Lo que alimenta tu mente, construye tu vida

Hubo un momento en el que entendí que no podía construir la vida que soñaba mientras dedicaba mis horas a vivir la de otros.

No fue una decisión radical. Fue una decisión consciente.

Elegí alejarme de la televisión, del ruido constante, de la crispación que convierte cualquier conversación en un conflicto y del entretenimiento diseñado para mantenernos siempre mirando una pantalla, pero rara vez mirando hacia dentro.

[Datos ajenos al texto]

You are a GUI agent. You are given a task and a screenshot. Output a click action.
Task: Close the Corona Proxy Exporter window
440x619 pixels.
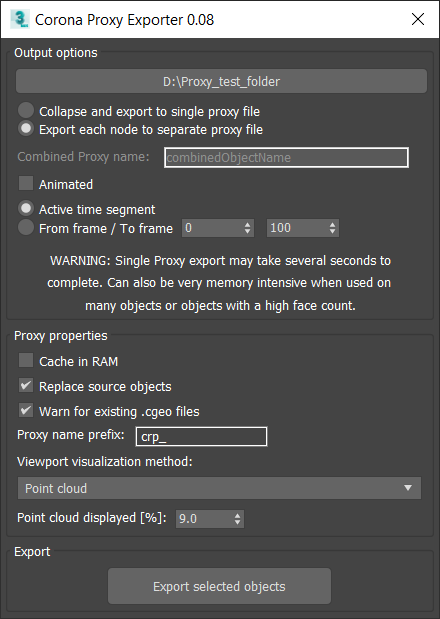(418, 19)
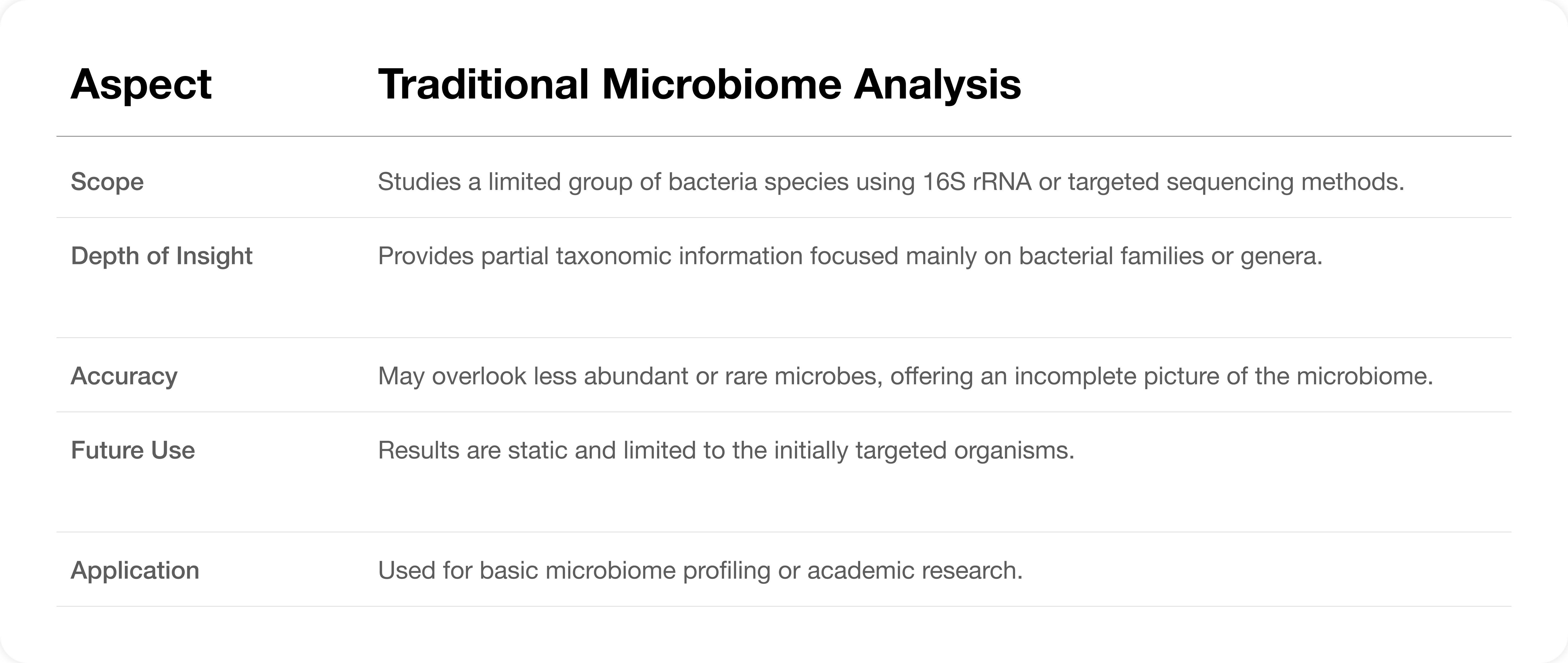Select the Future Use row label

click(x=133, y=450)
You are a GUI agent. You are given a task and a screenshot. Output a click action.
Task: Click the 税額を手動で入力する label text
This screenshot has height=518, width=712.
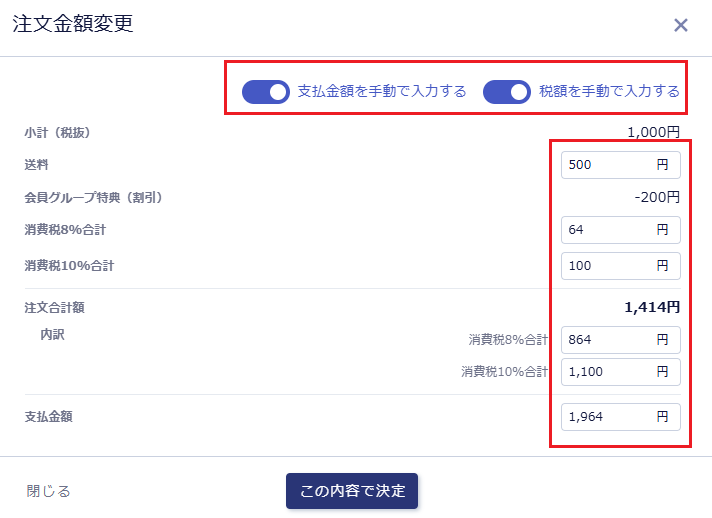609,91
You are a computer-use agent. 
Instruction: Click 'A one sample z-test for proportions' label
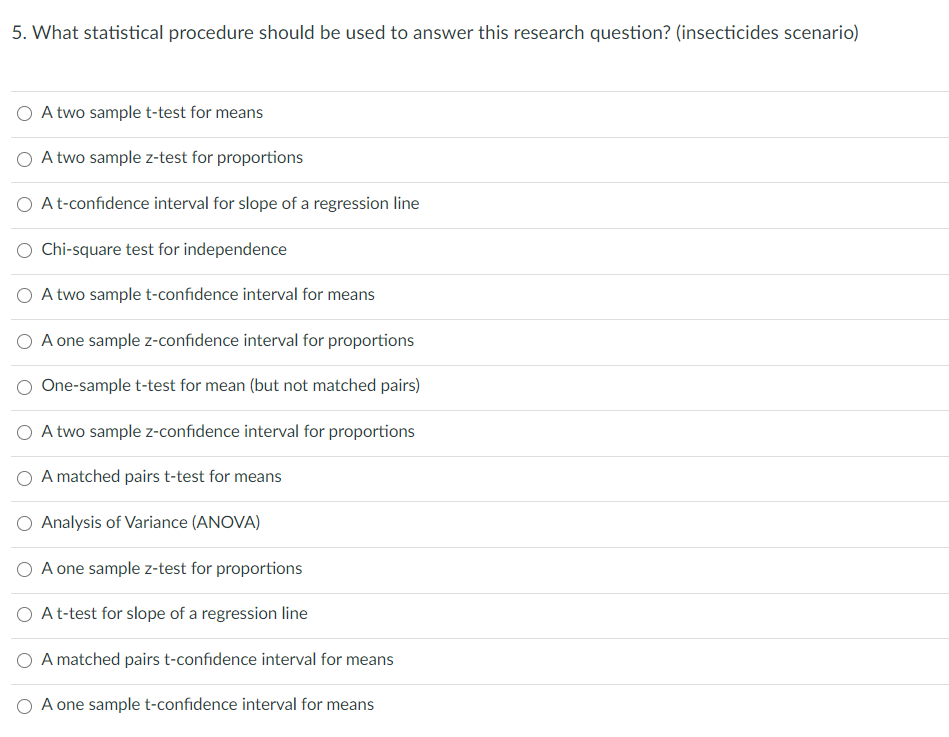[x=172, y=568]
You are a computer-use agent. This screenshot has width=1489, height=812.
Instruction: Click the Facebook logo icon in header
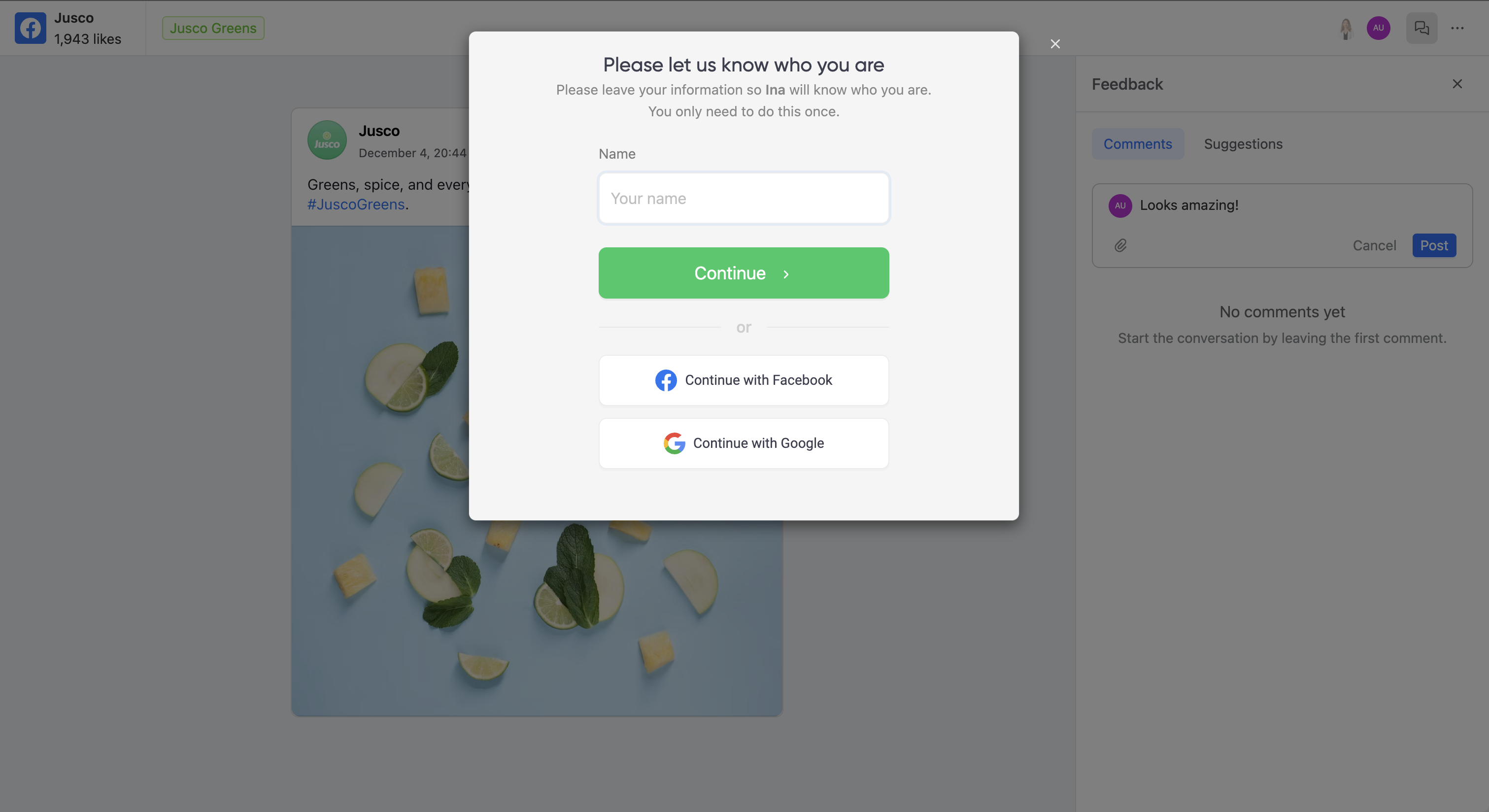[30, 28]
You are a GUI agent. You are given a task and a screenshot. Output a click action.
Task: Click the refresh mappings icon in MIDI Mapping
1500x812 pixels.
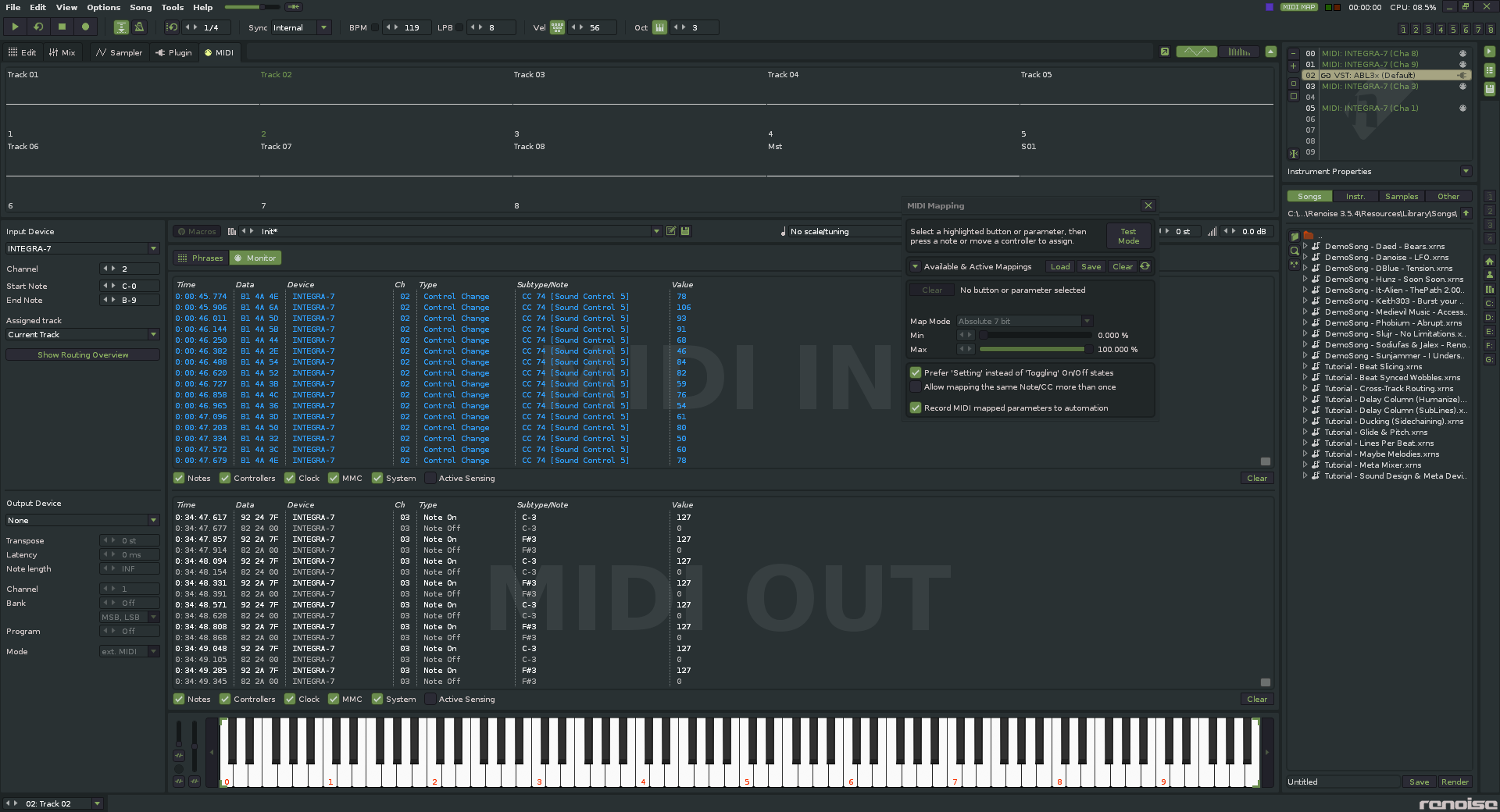tap(1145, 266)
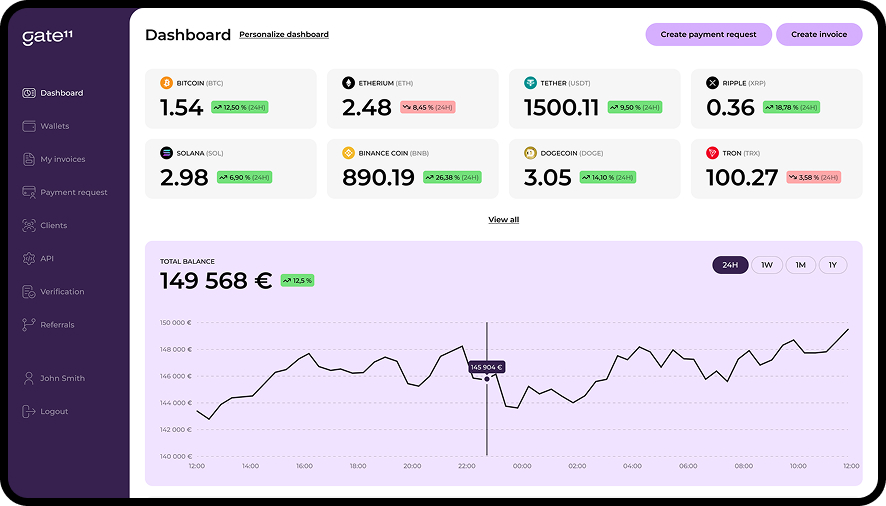Click the Dogecoin icon
886x506 pixels.
tap(530, 153)
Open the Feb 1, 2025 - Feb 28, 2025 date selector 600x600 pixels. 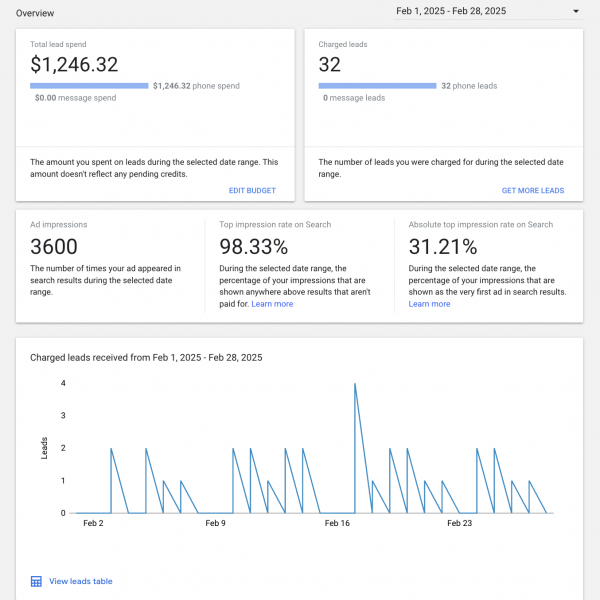(x=465, y=12)
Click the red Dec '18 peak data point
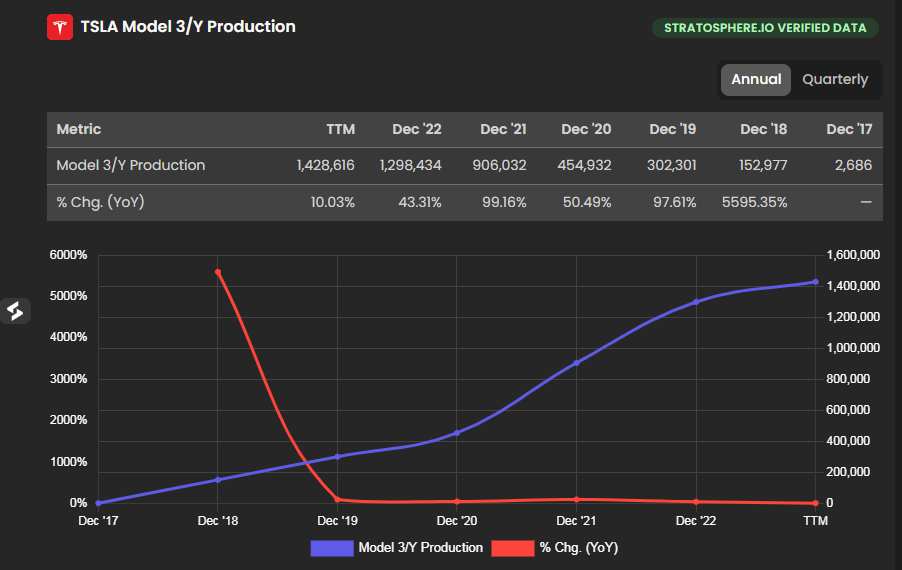 click(218, 271)
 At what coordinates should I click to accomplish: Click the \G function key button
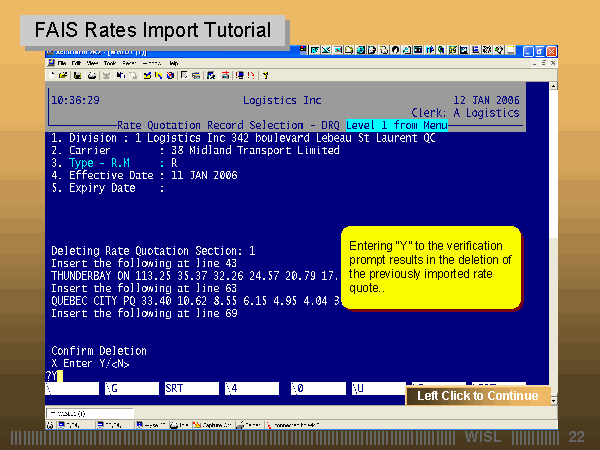point(129,388)
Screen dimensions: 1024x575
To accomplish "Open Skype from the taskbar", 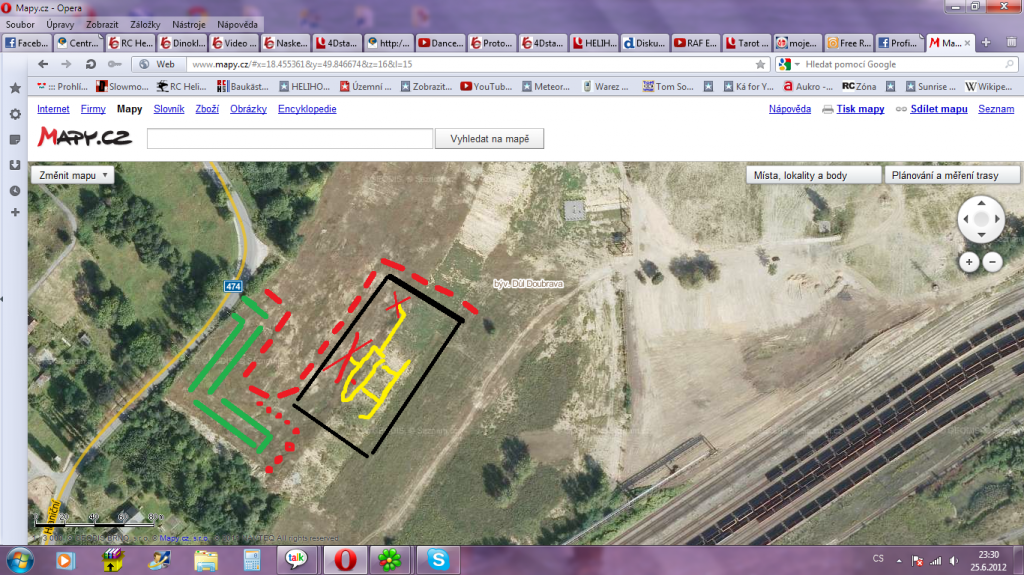I will point(436,559).
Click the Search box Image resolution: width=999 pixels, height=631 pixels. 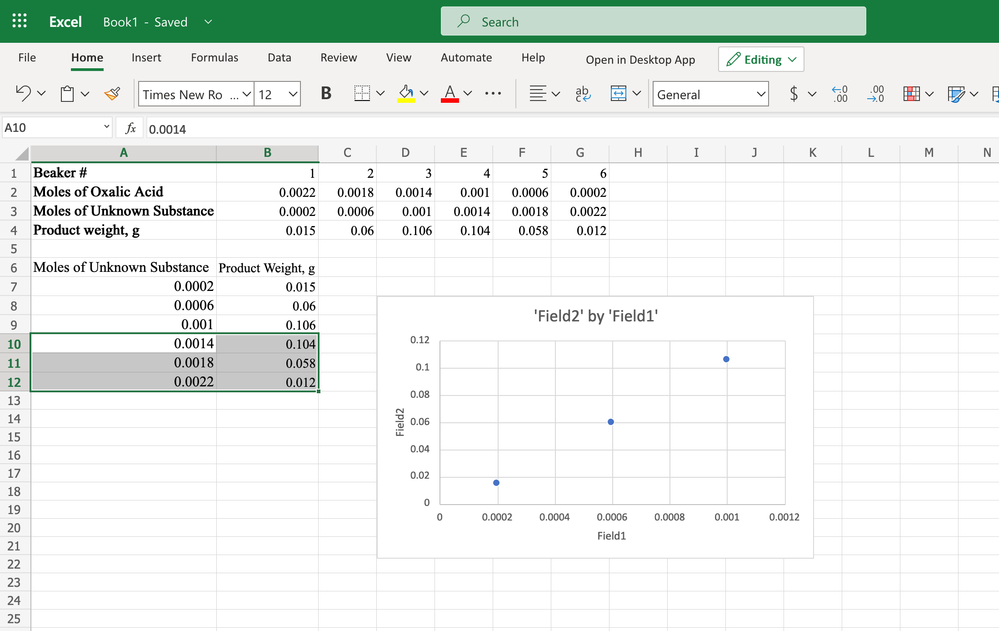point(653,21)
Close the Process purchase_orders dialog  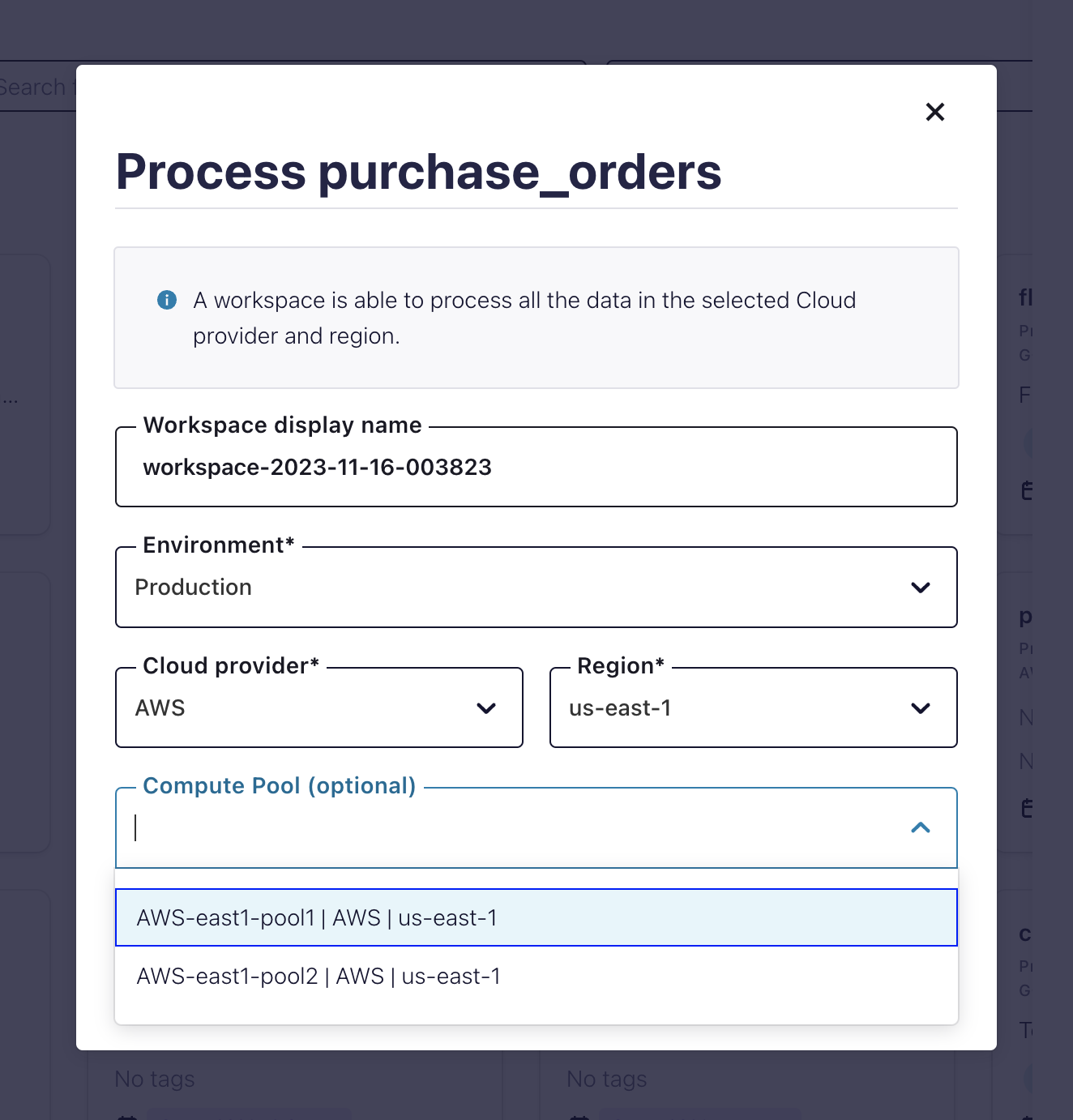tap(935, 112)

Desde entonces intento que todo lo que entra en mi vida tenga un propósito.

No consumo contenido que me vacíe. Busco historias reales. Personas que un día decidieron cambiar de rumbo. Libros que despiertan preguntas. Películas que dejan una huella. Conversaciones que ensanchan la mirada. Documentales que recuerdan lo inmenso que es el mundo. Relatos de quienes encontraron el valor para empezar de nuevo.

Con el tiempo también descubrí que cada vez me emociona más todo aquello donde se percibe la mano de Dios y cada vez menos aquello que solo refleja el ruido del hombre.

La naturaleza, el silencio, la espiritualidad, el mar, una montaña al amanecer o un cielo lleno de estrellas me enseñan mucho más sobre la vida que cualquier tertulia o cualquier escándalo del momento.

No necesito saber quién discutió con quién, ni cuál es el último chisme, ni seguir historias que terminan cuando aparece el siguiente titular. Prefiero invertir ese mismo tiempo en cultivar una mente más libre y un alma más despierta.

Porque lo que alimenta la mente termina alimentando la forma en que vivimos.

Somos, en gran parte, aquello a lo que prestamos atención.

Y el tiempo es demasiado valioso para entregarlo sin pensar.

Cada día intento recordarme una verdad tan sencilla como incómoda: un día moriré.

Lejos de entristecerme, esa idea me libera.

Me recuerda que no estoy aquí para acumular horas delante de una pantalla, sino para llenar esas horas de significado. Para caminar senderos nuevos. Para abrazar a quienes amo. Para crear. Para viajar. Para aprender. Para contemplar un bosque sin mirar el teléfono. Para dar gracias. Para vivir con intención.

Quizá la verdadera libertad no empiece cuando tenemos más dinero, sino cuando elegimos con cuidado aquello a lo que regalamos nuestra atención.

Porque nuestra atención es nuestra vida.

Y yo quiero llegar al final sabiendo que honré la mía.

No por haber visto más capítulos de una serie, sino por haber escrito más capítulos de mi propia aventura.